Alimenter et s’imposer dans le débat public local

Ne pas faire comme tout le monde, s’ouvrir à l’ensemble de la société civile et s’imposer dans le débat public local, si possible de manière iconoclaste. Les ambitions du nouveau laboratoire d’idées lancé à Toulouse, La Compagnie Riquet, sont séduisantes. « Nous sommes politiques, au sens propre de s’intéresser à la vie de la Cité ». C’est un engagement citoyen, mais non partisan et non affilié à quiconque » a précisé Joël Echevarria, président de l’association, qui compte 10 fondateurs et une vingtaine de membres actifs. L’idée est de retenir 4 thèmes par an, avec un rythme de traitement de deux par semestre, qui donnera lieu à publication. Sous forme papier, mais aussi via les outils de communication actuels : twitter, facebook, scoop.it, blog, … En interne, l’association souhaite attirer les profils les plus divers, en insistant sur la parité et la jeunesse. L’organisation de débats publics est aussi étudiée.

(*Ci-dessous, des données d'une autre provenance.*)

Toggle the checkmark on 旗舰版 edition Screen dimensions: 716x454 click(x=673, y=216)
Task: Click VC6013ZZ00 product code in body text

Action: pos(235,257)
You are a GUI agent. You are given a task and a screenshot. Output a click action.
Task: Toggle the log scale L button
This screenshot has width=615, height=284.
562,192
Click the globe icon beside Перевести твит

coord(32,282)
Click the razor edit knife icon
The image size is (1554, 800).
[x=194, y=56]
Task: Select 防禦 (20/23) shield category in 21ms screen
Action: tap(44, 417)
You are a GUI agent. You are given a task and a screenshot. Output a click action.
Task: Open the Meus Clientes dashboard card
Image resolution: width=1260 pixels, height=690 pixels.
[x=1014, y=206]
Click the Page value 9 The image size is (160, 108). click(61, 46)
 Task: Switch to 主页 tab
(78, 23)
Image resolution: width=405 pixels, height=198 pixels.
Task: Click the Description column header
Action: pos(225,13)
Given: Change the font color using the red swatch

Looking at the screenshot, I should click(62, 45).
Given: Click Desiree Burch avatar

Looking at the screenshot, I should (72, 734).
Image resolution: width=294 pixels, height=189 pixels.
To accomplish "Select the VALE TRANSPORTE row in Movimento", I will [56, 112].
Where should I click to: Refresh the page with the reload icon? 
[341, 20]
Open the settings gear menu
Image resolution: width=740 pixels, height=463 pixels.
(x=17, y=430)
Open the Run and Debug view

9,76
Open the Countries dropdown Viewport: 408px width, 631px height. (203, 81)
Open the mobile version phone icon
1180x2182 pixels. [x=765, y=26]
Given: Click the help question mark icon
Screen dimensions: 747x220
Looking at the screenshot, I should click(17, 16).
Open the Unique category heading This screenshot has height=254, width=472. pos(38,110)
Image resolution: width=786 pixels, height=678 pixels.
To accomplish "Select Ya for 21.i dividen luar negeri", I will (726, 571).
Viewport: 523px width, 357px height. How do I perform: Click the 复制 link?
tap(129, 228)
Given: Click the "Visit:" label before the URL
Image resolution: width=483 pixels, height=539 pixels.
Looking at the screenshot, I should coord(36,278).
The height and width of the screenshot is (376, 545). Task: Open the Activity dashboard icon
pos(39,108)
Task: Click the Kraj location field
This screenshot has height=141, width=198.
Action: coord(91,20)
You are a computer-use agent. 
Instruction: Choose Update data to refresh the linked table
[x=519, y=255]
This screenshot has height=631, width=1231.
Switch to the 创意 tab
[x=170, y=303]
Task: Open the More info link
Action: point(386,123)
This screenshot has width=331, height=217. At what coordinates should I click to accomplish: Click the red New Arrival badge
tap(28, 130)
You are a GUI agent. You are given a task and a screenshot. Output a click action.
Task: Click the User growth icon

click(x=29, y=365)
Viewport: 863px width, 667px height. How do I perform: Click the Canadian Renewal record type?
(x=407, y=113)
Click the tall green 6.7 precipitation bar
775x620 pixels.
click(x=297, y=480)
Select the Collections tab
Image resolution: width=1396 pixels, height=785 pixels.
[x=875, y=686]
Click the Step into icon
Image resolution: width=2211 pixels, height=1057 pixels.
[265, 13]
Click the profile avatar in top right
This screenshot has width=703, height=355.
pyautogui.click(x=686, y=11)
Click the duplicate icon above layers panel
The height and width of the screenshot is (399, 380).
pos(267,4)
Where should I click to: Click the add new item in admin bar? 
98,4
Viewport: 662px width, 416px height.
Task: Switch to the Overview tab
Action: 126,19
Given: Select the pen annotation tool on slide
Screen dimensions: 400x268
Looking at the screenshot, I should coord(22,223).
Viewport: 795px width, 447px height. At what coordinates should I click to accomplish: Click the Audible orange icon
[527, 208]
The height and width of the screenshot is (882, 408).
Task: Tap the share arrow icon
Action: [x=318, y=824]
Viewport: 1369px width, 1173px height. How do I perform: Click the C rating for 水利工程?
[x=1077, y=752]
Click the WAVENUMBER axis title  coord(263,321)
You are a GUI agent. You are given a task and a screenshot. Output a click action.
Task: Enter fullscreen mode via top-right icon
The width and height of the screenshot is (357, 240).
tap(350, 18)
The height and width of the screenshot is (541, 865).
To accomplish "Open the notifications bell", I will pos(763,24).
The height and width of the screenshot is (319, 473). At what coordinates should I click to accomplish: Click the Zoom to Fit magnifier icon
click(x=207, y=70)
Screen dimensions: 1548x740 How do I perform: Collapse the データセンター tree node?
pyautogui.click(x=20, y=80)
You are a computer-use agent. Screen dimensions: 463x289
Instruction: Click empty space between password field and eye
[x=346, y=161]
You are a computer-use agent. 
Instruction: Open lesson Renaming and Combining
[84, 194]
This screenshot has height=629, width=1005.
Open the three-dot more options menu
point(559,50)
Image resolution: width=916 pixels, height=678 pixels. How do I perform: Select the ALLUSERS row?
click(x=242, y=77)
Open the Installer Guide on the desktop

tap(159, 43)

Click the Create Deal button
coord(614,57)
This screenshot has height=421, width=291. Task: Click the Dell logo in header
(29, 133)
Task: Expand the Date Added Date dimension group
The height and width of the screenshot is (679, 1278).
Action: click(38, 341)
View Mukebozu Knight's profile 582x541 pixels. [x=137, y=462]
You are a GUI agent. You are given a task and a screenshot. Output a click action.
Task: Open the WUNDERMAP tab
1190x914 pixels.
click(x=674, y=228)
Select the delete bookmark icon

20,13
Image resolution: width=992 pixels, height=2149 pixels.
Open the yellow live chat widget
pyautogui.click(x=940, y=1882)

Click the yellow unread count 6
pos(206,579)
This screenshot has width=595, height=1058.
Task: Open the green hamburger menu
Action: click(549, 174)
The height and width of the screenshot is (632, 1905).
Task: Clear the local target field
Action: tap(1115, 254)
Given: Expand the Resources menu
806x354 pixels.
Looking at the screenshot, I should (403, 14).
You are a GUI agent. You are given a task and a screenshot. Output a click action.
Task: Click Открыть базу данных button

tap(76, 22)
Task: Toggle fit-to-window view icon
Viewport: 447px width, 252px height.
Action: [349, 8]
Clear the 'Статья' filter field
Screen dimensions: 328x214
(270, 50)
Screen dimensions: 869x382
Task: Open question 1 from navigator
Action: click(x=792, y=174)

Parmi les premiers thèmes d’étude envisagés : mixité générationnelle, réveil des vocations, fractures dans la ville, production industrielle dans une métropole, etc. En termes de timing, une première « note blanche » est attendue en septembre, avant de s’intéresser aux élections locales et européennes de 2014. Les candidats seront invités à débattre et réagir aux propositions du think tank. Une université d’été est aussi envisagée à l’été 2014. Plusieurs partenariats sont déjà en cours, avec Sciences Po Toulouse, mais aussi l’Institut Comenuis (Lyon), l’Institut Montaigne (Paris) ou encore la Fundacio Catalunya Europa (Barcelone). La Compagnie recherche activement des partenaires financiers, pour des participations entre 5 000 et 15 000 € par an.